Background: Acute rejection affects 5-9% grafts in first year post kidney 
transplantation. It is usually associated with renal dysfunction and occasionally 
subnephrotic proteinuria. Nephrotic syndrome presentation of acute rejection is rare 
with only few case reports reported in literature. 3-13% of patients develop nephrotic 
syndrome post kidney transplantation. Nephrotic syndrome post kidney transplantation can happen early (<1 year) or late (>1 year). Here we report a case of nephrotic syndrome immediate post kidney transplantation. 

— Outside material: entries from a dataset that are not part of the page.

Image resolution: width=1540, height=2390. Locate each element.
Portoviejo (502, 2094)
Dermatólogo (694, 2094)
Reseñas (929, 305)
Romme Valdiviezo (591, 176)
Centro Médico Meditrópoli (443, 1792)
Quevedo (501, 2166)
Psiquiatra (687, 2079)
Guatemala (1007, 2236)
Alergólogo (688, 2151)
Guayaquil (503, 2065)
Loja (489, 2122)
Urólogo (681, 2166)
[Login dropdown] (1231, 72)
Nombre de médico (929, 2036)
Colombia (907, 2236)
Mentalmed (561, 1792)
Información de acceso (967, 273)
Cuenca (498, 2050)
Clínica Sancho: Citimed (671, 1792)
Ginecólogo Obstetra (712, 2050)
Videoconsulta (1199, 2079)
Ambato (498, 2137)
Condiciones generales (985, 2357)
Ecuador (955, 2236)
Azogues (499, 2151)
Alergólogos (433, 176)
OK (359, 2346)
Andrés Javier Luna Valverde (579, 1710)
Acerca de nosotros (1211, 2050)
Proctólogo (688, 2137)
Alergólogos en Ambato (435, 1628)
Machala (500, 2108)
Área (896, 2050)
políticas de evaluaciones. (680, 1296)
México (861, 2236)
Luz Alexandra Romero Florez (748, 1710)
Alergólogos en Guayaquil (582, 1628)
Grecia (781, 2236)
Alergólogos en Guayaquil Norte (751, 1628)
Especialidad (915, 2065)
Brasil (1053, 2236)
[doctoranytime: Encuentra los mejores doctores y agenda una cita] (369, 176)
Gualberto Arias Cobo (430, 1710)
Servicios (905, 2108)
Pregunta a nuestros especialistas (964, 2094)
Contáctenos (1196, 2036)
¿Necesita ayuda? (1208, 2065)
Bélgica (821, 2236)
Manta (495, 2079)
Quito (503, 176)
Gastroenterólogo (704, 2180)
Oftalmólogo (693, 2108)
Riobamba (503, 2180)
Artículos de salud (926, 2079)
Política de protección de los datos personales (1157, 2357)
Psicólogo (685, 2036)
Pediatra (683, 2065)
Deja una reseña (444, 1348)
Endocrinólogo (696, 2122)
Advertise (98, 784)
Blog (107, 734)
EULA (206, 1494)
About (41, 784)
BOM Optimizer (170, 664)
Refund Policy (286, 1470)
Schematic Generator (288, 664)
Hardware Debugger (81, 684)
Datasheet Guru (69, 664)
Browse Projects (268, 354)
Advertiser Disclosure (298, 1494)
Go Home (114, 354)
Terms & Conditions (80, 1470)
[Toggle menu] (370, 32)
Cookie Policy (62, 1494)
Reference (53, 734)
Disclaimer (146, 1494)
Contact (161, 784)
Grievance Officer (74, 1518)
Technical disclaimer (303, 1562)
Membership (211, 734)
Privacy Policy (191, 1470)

Case: 38 years old male K/C/O hypertension, gout and ESRD on MHD for 2 years 
underwent ABO compatible living kidney transplantation with immunosupression being tacrolimus, mycophenolate sodium, steroids and induction being ATG (3mg/kg).Preoperatively HLA typing revealed 2/6 match. CDC, Flowcytometry and DSA Class 1 and 2 were negative. Patient had gradual decline of creatinine to 1.5mg/dl on POD7 which rose to 2mg/dl on POD8. Tac level was 6.5 and graft doppler showed normal flow pattern. Patient was started on pulse 500mg for 3 days after kidney biopsy. Kidney biopsy was suggestive of acute cellular rejection, c4d being negative with no significant glomerular changes. Despite therapy patient developed anasarca and ascites. Serum albumin decreased from 4.2 to 2.4 gm/L, urine routine revealed 2+ proteinuria and 24 hour protein was 13gm/day. There was no prior history suggestive of nephrotic syndrome in either recipient or donor ruling out recurrence. Electron microscopy showed podocyte effacement and no deposits. No evidence of TMA or viral infection was present on biopsy. Patient was treated with 5 sessions of plasma exchange andRituximab 500mg suspecting podocytopathy associated with acute rejection. Gradually over 2 weeks anasarca resolved and proteinuria declined to 0.5gm/day and creatinine stable at 1.3mg/dl. There has not been any recurrence of proteinuria 2 years post transplantation and creatinine stable at 1.4mg/dl. 
Discussion: In various studies nephrotic syndrome is present in 3-13% of patients post kidney transplantation. Denovo and recurrent GN accounts for 46% of cases whereas 40% are due to chronic allograft nephropathy. Early nephrotic syndrome post kidney transplantation can be due to recurrent, or donor derived glomerulonephritis. Other causes bein rejection, viral infection and drug toxicity. In our patient a final diagnosis of denovo minimal change disease with acute cellular rejection was made. Only few cases of podocytopathy associated with rejection are reported.  De novo MCD is associated with good response and remission rates. It is postulated that these features are due to T cell dysregulation and release of cytokines leading to podocytopathy and nephrotic syndrome. 
Conclusion: Our case report highlights that early detection and treatment of rejection are helpful in good clinical response and long term outcomes. Role of PLEX and Rituximab need to be defined.